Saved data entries

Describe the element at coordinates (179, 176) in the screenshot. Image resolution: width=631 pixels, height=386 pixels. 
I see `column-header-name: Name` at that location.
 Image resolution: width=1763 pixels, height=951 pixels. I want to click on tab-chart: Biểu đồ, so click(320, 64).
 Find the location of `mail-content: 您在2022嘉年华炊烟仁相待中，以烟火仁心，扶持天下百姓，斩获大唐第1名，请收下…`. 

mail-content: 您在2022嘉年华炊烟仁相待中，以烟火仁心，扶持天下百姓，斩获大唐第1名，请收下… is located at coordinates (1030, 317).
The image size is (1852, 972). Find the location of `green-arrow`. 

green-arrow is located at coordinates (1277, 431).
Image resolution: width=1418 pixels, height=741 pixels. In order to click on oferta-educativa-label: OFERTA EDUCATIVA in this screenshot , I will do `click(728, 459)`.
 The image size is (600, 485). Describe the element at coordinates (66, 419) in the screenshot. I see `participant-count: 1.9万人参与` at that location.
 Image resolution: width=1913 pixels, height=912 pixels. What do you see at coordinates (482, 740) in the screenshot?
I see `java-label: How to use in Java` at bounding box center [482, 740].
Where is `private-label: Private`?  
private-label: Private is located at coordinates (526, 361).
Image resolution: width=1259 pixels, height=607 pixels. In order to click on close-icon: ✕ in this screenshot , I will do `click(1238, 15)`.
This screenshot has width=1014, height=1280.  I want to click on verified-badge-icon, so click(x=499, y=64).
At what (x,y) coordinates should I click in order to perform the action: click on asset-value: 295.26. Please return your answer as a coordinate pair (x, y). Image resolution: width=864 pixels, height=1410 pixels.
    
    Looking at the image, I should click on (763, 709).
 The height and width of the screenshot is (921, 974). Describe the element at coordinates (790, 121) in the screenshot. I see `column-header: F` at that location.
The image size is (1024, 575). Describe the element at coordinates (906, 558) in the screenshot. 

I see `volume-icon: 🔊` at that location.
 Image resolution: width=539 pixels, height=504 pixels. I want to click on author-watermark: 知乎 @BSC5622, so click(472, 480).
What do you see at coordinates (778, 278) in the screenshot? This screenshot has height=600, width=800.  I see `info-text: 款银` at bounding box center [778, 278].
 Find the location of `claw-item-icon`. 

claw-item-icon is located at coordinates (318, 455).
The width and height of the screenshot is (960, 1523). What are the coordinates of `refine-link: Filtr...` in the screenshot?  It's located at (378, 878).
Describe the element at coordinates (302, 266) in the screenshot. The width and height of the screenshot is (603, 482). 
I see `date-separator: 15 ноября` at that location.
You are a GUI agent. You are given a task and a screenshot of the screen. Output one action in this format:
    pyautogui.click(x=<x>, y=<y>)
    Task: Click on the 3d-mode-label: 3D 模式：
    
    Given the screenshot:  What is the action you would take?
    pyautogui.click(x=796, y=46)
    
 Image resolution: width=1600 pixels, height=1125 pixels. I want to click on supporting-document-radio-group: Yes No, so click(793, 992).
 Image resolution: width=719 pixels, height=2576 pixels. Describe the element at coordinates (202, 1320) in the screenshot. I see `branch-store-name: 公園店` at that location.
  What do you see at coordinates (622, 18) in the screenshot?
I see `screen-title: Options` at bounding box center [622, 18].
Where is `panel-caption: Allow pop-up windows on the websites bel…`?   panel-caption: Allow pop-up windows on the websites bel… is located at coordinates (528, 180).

● **Assignment**:
Return every line of the data above, word for word and in the same order.

● **Reply**:
Describe the element at coordinates (179, 176) in the screenshot. Image resolution: width=631 pixels, height=386 pixels. 
I see `column-header-name: Name` at that location.
 Image resolution: width=1763 pixels, height=951 pixels. I want to click on tab-chart: Biểu đồ, so click(320, 64).
 Find the location of `mail-content: 您在2022嘉年华炊烟仁相待中，以烟火仁心，扶持天下百姓，斩获大唐第1名，请收下…`. 

mail-content: 您在2022嘉年华炊烟仁相待中，以烟火仁心，扶持天下百姓，斩获大唐第1名，请收下… is located at coordinates (1030, 317).
The image size is (1852, 972). Find the location of `green-arrow`. 

green-arrow is located at coordinates (1277, 431).
Image resolution: width=1418 pixels, height=741 pixels. In order to click on oferta-educativa-label: OFERTA EDUCATIVA in this screenshot , I will do `click(728, 459)`.
 The image size is (600, 485). Describe the element at coordinates (66, 419) in the screenshot. I see `participant-count: 1.9万人参与` at that location.
 Image resolution: width=1913 pixels, height=912 pixels. What do you see at coordinates (482, 740) in the screenshot?
I see `java-label: How to use in Java` at bounding box center [482, 740].
Where is `private-label: Private`?  
private-label: Private is located at coordinates (526, 361).
Image resolution: width=1259 pixels, height=607 pixels. In order to click on close-icon: ✕ in this screenshot , I will do `click(1238, 15)`.
This screenshot has width=1014, height=1280.  I want to click on verified-badge-icon, so click(x=499, y=64).
At what (x,y) coordinates should I click in order to perform the action: click on asset-value: 295.26. Please return your answer as a coordinate pair (x, y). Image resolution: width=864 pixels, height=1410 pixels.
    
    Looking at the image, I should click on (763, 709).
 The height and width of the screenshot is (921, 974). Describe the element at coordinates (790, 121) in the screenshot. I see `column-header: F` at that location.
The image size is (1024, 575). Describe the element at coordinates (906, 558) in the screenshot. 

I see `volume-icon: 🔊` at that location.
 Image resolution: width=539 pixels, height=504 pixels. I want to click on author-watermark: 知乎 @BSC5622, so click(472, 480).
What do you see at coordinates (778, 278) in the screenshot? This screenshot has height=600, width=800.  I see `info-text: 款银` at bounding box center [778, 278].
 Find the location of `claw-item-icon`. 

claw-item-icon is located at coordinates (318, 455).
The width and height of the screenshot is (960, 1523). What are the coordinates of `refine-link: Filtr...` in the screenshot?  It's located at (378, 878).
Describe the element at coordinates (302, 266) in the screenshot. The width and height of the screenshot is (603, 482). 
I see `date-separator: 15 ноября` at that location.
You are a GUI agent. You are given a task and a screenshot of the screen. Output one action in this format:
    pyautogui.click(x=<x>, y=<y>)
    Task: Click on the 3d-mode-label: 3D 模式：
    
    Given the screenshot:  What is the action you would take?
    pyautogui.click(x=796, y=46)
    
 Image resolution: width=1600 pixels, height=1125 pixels. I want to click on supporting-document-radio-group: Yes No, so click(793, 992).
 Image resolution: width=719 pixels, height=2576 pixels. Describe the element at coordinates (202, 1320) in the screenshot. I see `branch-store-name: 公園店` at that location.
  What do you see at coordinates (622, 18) in the screenshot?
I see `screen-title: Options` at bounding box center [622, 18].
Where is `panel-caption: Allow pop-up windows on the websites bel…`?   panel-caption: Allow pop-up windows on the websites bel… is located at coordinates (528, 180).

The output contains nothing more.